Ce livre, particulièrement riche démontre d’une certaine manière combien ceux qui ont manqué leur vocation première, pour peu qu’ils aient en eux un caractère trop exalté- Marat se voulait un grand penseur des « Lumières »-, ne pardonnent jamais leur échec à leurs contemporains. Marat a été un vengeur terrible. Que d’excès autour de lui et de son image. Que de violences auxquelles il a participé. 

Il est inouï de voir une pareille trajectoire qui le conduira au Panthéon avec adoration et l’en fera sortir avec indignité. 

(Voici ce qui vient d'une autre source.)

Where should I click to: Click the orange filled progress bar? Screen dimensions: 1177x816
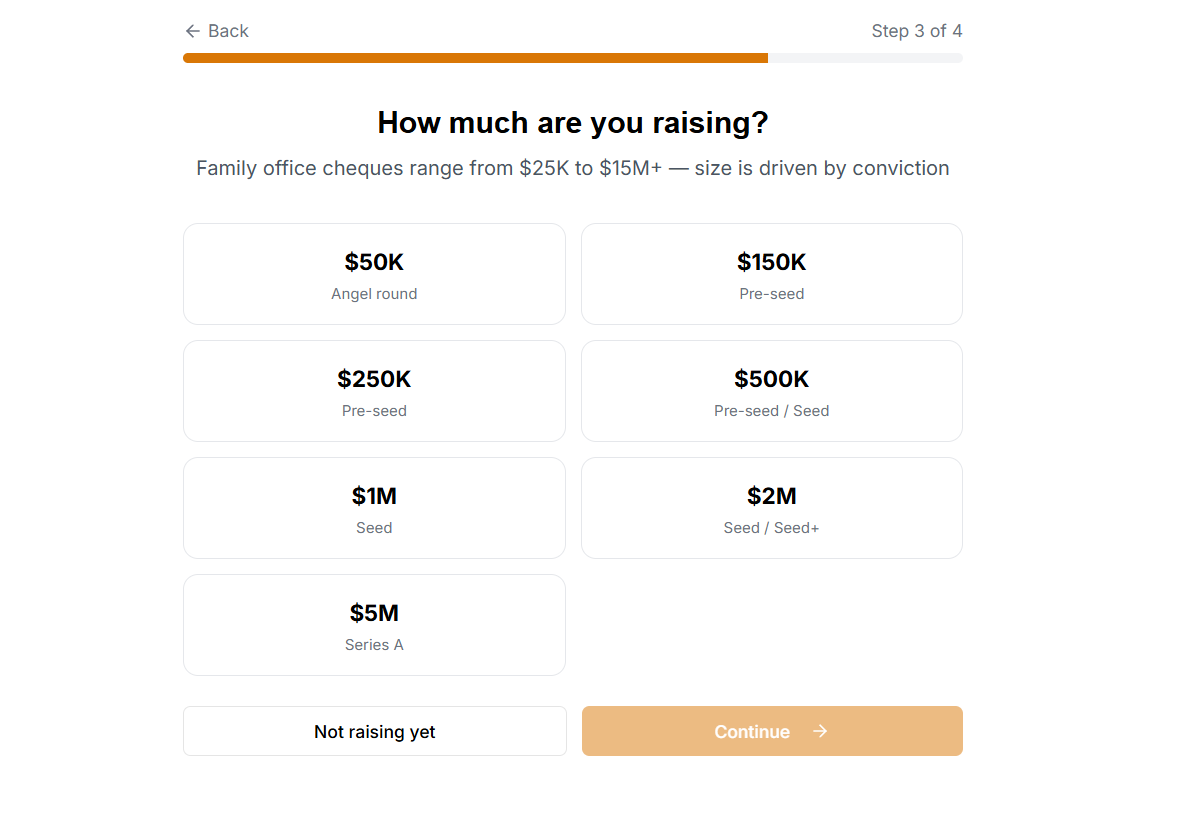click(x=475, y=58)
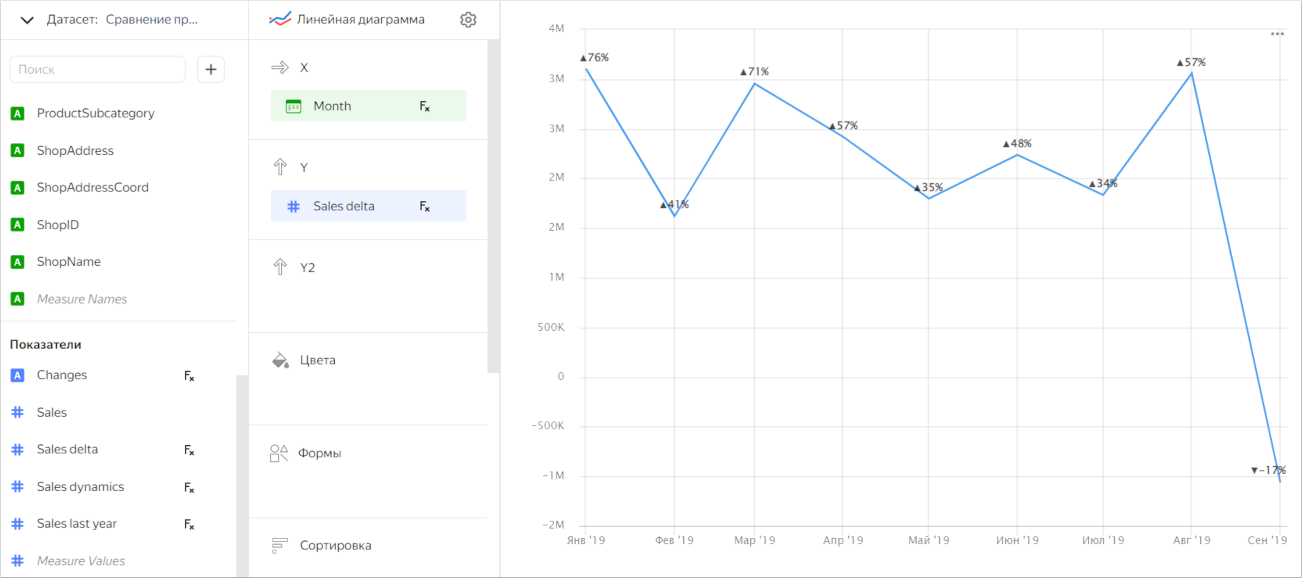Click the formula icon next to Changes
1302x578 pixels.
click(x=189, y=376)

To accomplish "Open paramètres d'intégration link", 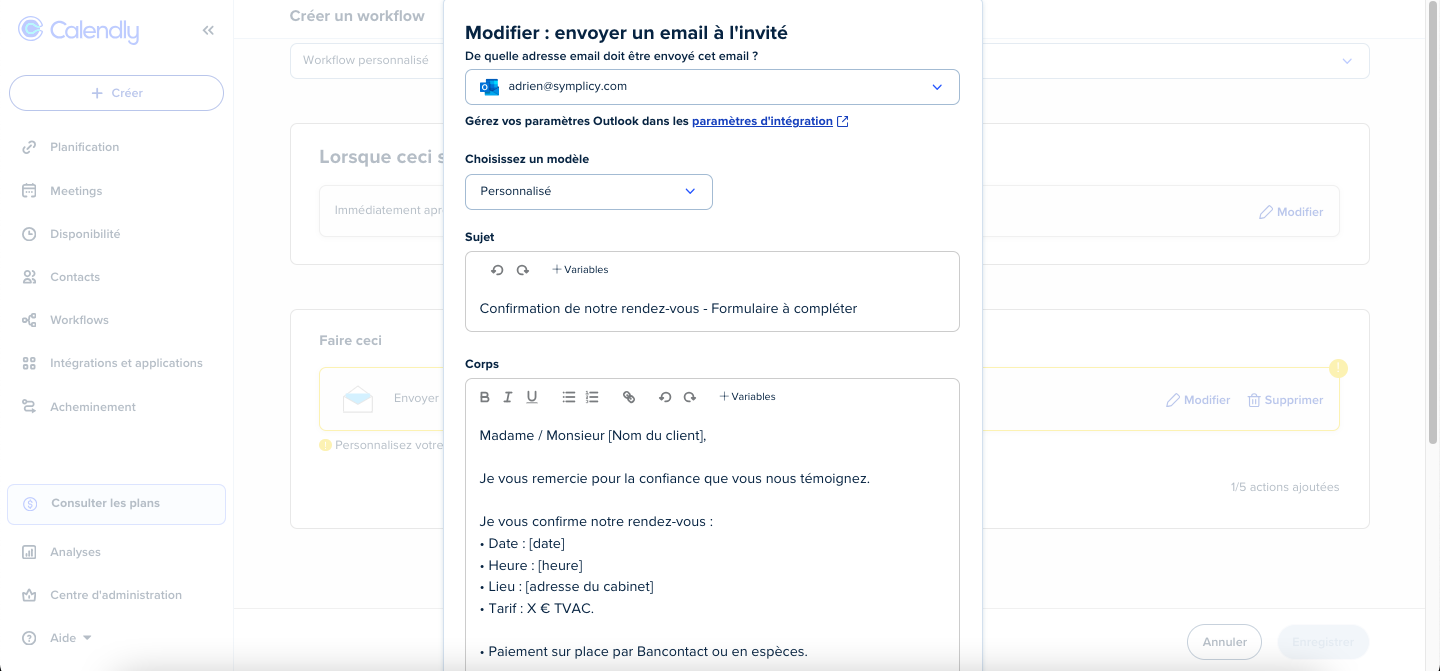I will pyautogui.click(x=762, y=121).
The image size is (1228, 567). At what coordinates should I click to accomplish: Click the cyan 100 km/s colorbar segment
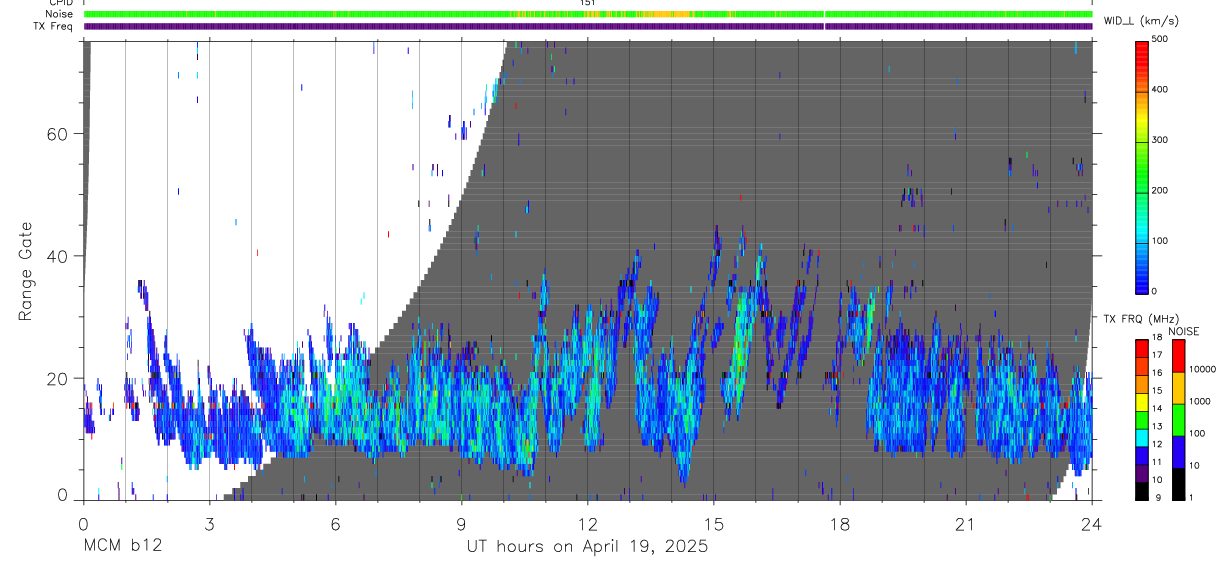(1141, 241)
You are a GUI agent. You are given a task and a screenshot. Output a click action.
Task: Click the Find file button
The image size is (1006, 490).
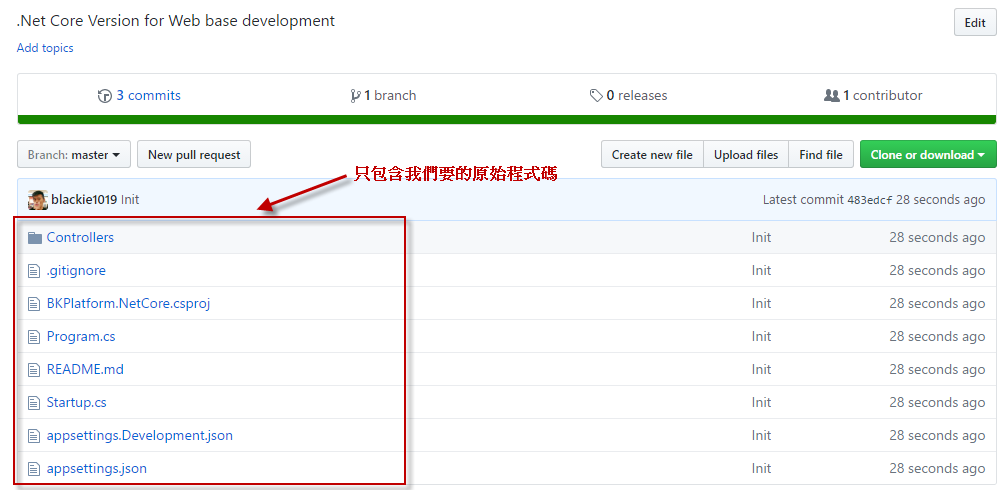click(821, 155)
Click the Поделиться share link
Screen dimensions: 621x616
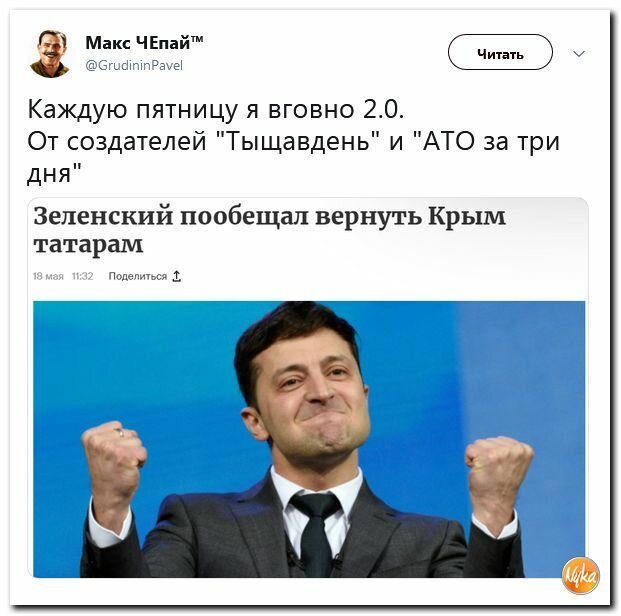click(137, 276)
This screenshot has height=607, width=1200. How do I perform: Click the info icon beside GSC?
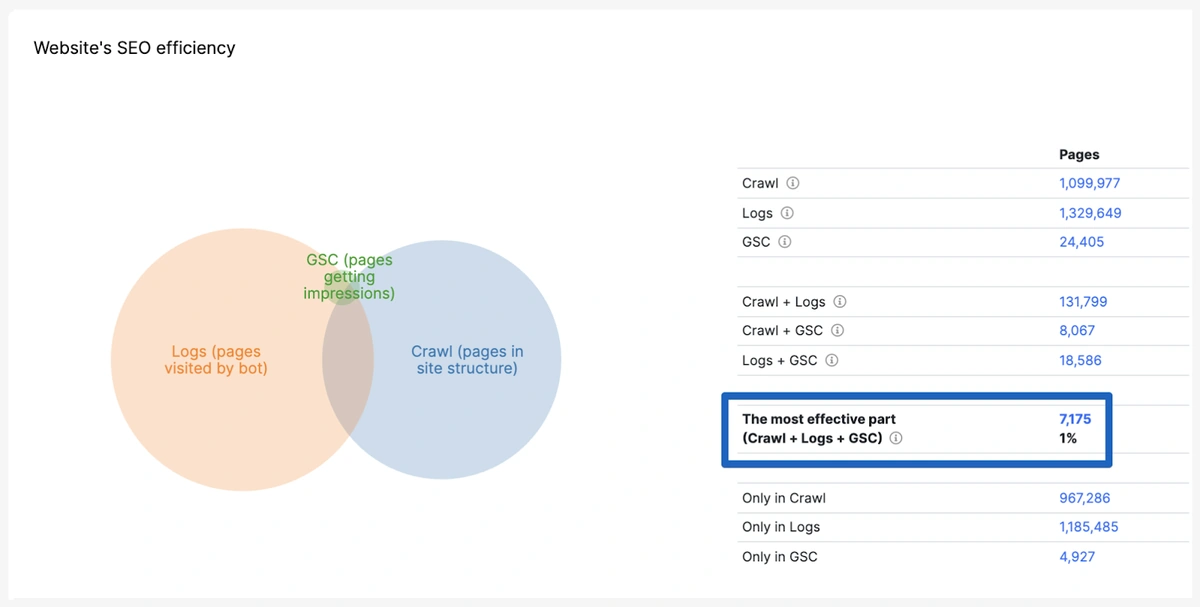point(785,242)
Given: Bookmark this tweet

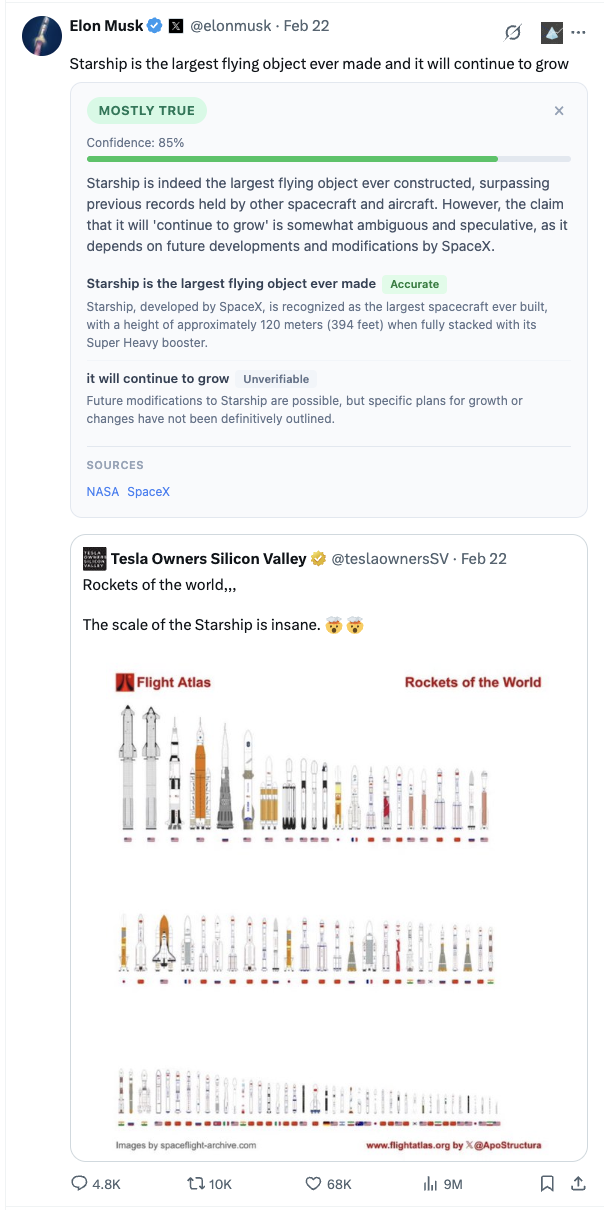Looking at the screenshot, I should coord(547,1183).
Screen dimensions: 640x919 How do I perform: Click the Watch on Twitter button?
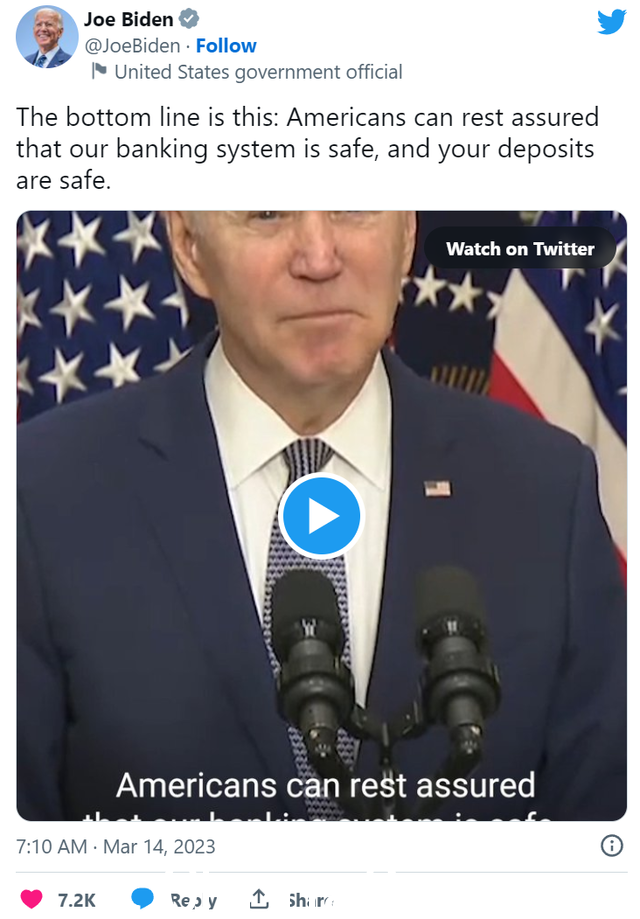click(x=520, y=249)
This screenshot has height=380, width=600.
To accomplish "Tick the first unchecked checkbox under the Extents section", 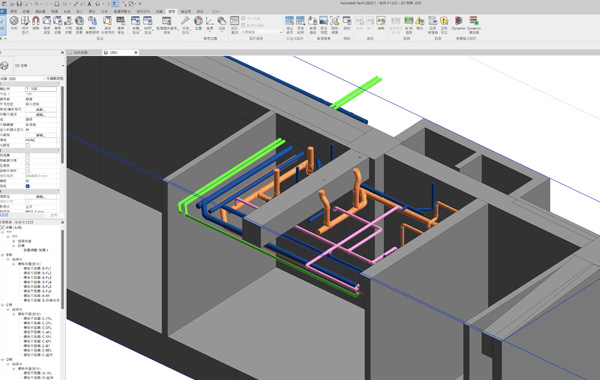I will pos(28,156).
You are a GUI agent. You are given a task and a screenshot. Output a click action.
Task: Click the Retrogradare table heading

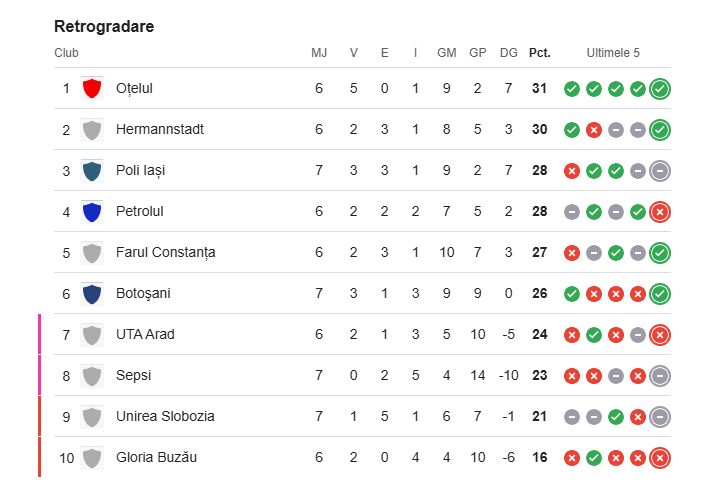click(104, 26)
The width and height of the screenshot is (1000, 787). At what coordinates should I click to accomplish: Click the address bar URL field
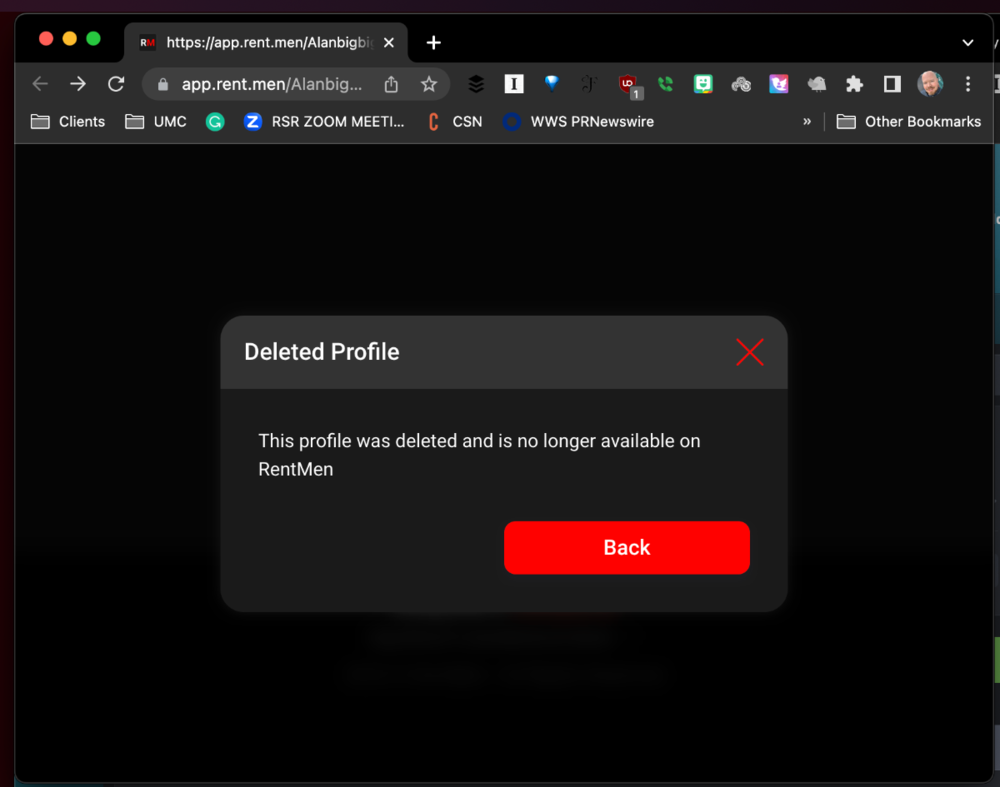tap(270, 84)
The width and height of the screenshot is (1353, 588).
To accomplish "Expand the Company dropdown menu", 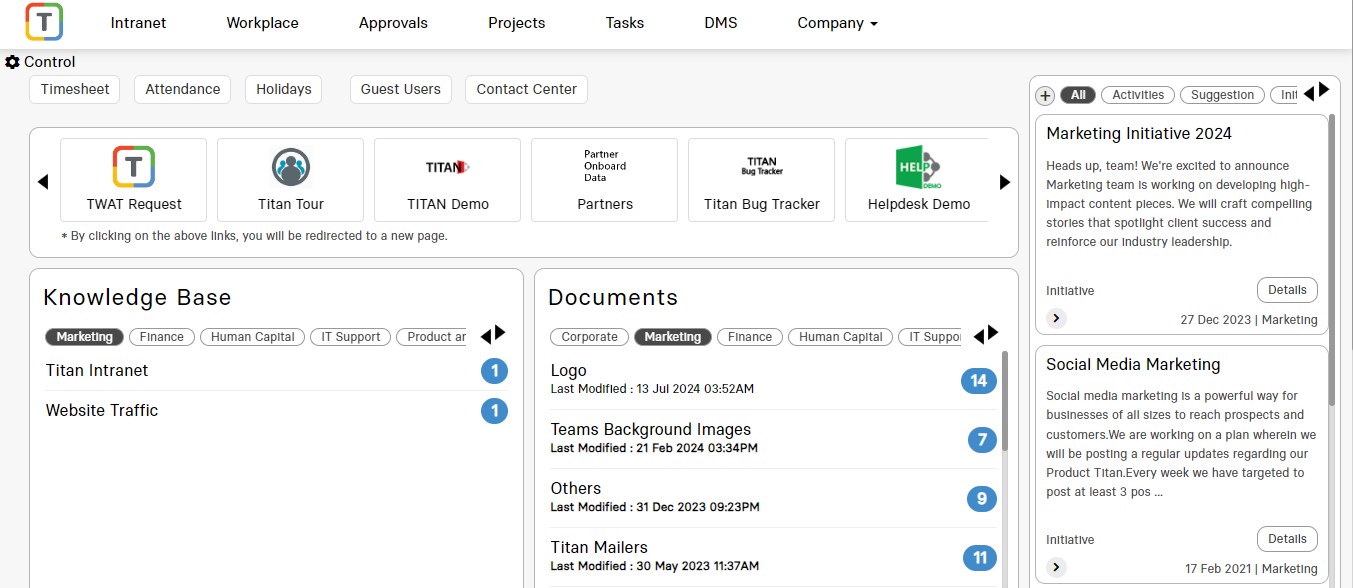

Certes, il n’y a pas de rapport, mais je n’ai pu m’empêcher de songer que Hitler était un peintre raté.

Une phrase

«  Mais il est aussi évident que Marat se voulait « génie créateur » dès vingt ans, et qu’il ne supportait pas que l’on  conteste ses travaux, au point d’injurier ceux qui le critiquent ou le négligent ; de traiter de charlatans les philosophes ou les savants qui ne pensent pas comme lui.(…) S’il paraît souffrir de son isolement politique, il revendique haut et fort sa singularité, des capacités exceptionnelles, résumées dans la métaphore de «l’aigle » face aux « dindons». Lorsqu’il est sifflé à la Convention, il s’écrie : « Si vous n’êtes pas à la hauteur de m’entendre, tant pis pour vous » ; « Je suis au-dessus de vos décrets » ; « J’appelle sur ma tête la vengeance de la nation ».

L'auteur

Serge Bianchi est agrégé, docteur d’État, professeur émérite d’histoire contemporaine à l’Université de Rennes II. Membre de la Société des études robespierristes, il a publié et dirigé de nombreux ouvrages sur l’histoire politique et culturelle de la Révolution française dont Des révoltes aux révolutions 1770-1802 (2004) et Héros et héroïnes de la Révolution française (2012).

Commentaires

Laurent MORIAUX
lun 25/06/2018 - 09:49

L'auteur affirme à la page 161 que Jean Louis CARRA a été guillotiné sur la Place du Carroussel mais il me semble que cette exécution a eu lieu Place de la Révolution avec les autres membres de la Gironde.